» Work required: Lay out the entries below as a numbered list with blank lines omitted. Start at the line containing "Opt-out preferences (177, 981)" and stop after the line containing "[строка поиска] (743, 65)".

Dataset items
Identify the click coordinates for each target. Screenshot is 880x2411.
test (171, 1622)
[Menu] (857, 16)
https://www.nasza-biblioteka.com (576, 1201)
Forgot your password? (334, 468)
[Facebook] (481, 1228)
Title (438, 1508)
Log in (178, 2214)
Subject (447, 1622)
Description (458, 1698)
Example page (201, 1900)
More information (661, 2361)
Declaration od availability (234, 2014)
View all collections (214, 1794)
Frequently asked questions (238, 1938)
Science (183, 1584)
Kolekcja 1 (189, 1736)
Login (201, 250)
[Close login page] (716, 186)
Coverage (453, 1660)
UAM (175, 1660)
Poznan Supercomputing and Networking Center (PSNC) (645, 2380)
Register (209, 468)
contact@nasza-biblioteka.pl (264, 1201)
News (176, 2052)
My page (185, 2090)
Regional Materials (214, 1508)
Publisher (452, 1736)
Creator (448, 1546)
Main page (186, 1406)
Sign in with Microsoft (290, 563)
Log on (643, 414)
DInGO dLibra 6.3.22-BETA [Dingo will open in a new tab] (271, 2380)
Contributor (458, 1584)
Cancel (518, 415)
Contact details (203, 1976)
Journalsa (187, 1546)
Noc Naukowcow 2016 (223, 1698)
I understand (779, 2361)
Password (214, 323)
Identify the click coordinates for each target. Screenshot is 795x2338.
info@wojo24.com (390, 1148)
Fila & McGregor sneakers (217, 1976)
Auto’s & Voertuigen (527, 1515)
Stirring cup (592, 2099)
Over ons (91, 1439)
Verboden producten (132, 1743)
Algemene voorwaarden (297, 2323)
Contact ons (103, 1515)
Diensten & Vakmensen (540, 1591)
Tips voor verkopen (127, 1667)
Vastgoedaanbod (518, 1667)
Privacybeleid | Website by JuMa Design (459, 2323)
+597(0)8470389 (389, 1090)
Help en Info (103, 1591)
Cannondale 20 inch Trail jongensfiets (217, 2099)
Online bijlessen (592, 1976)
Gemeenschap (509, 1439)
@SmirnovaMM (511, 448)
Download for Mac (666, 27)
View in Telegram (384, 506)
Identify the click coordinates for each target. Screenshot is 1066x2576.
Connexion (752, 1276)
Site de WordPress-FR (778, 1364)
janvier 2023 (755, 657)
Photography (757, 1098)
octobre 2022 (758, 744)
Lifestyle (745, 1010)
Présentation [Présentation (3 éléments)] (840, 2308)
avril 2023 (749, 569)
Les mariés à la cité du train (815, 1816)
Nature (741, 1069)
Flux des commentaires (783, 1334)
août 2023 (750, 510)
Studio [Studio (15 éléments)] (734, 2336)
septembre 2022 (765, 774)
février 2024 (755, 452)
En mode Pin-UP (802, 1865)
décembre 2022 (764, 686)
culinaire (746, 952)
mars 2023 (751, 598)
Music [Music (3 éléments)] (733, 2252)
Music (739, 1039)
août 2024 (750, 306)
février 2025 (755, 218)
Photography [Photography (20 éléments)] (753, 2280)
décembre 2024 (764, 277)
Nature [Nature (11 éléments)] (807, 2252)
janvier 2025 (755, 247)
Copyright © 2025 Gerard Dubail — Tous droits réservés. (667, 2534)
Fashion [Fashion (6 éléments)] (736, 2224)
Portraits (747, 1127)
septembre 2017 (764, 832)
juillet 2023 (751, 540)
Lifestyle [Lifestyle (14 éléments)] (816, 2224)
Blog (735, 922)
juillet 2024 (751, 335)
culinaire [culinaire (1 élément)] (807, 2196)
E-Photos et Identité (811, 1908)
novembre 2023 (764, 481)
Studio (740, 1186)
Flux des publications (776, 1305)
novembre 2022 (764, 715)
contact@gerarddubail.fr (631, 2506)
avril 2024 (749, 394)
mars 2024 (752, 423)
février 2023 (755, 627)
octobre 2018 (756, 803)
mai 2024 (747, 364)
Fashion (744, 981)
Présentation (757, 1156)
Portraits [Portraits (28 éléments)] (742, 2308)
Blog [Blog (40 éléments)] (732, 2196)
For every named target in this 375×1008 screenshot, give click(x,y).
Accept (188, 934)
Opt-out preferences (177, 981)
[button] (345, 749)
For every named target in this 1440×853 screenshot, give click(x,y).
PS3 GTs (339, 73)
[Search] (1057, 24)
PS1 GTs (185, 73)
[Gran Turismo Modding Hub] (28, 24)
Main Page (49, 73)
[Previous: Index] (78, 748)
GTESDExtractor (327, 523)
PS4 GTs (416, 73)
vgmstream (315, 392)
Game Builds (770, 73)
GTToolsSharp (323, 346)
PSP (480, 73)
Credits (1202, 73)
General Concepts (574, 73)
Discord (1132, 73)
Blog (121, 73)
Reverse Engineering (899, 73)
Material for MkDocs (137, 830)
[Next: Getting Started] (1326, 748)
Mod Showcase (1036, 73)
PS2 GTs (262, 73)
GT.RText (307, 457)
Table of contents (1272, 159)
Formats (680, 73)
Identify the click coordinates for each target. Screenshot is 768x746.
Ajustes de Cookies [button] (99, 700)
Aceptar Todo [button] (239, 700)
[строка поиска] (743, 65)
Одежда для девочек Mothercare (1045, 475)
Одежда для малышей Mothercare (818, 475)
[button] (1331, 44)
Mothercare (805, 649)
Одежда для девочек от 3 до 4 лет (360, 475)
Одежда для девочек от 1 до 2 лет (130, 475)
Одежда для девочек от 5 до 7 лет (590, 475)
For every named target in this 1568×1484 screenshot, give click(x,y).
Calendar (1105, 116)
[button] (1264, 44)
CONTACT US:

» Solution to this task:
1. Opt-out preferences (177, 981)
2. [button] (345, 749)
3. For every named target in this 1440×853 screenshot, give click(x,y).
4. PS3 GTs (339, 73)
5. [Search] (1057, 24)
6. PS1 GTs (185, 73)
7. [Gran Turismo Modding Hub] (28, 24)
8. Main Page (49, 73)
9. [Previous: Index] (78, 748)
10. GTESDExtractor (327, 523)
11. PS4 GTs (416, 73)
12. vgmstream (315, 392)
13. Game Builds (770, 73)
14. GTToolsSharp (323, 346)
15. PSP (480, 73)
16. Credits (1202, 73)
17. General Concepts (574, 73)
18. Discord (1132, 73)
19. Blog (121, 73)
20. Reverse Engineering (899, 73)
21. Material for MkDocs (137, 830)
22. [Next: Getting Started] (1326, 748)
23. Mod Showcase (1036, 73)
24. PS2 GTs (262, 73)
25. GT.RText (307, 457)
26. Table of contents (1272, 159)
27. Formats (680, 73)
28. Identify the click coordinates for each target. Screenshot is 768x746.
29. Ajustes de Cookies [button] (99, 700)
30. Aceptar Todo [button] (239, 700)
31. [строка поиска] (743, 65)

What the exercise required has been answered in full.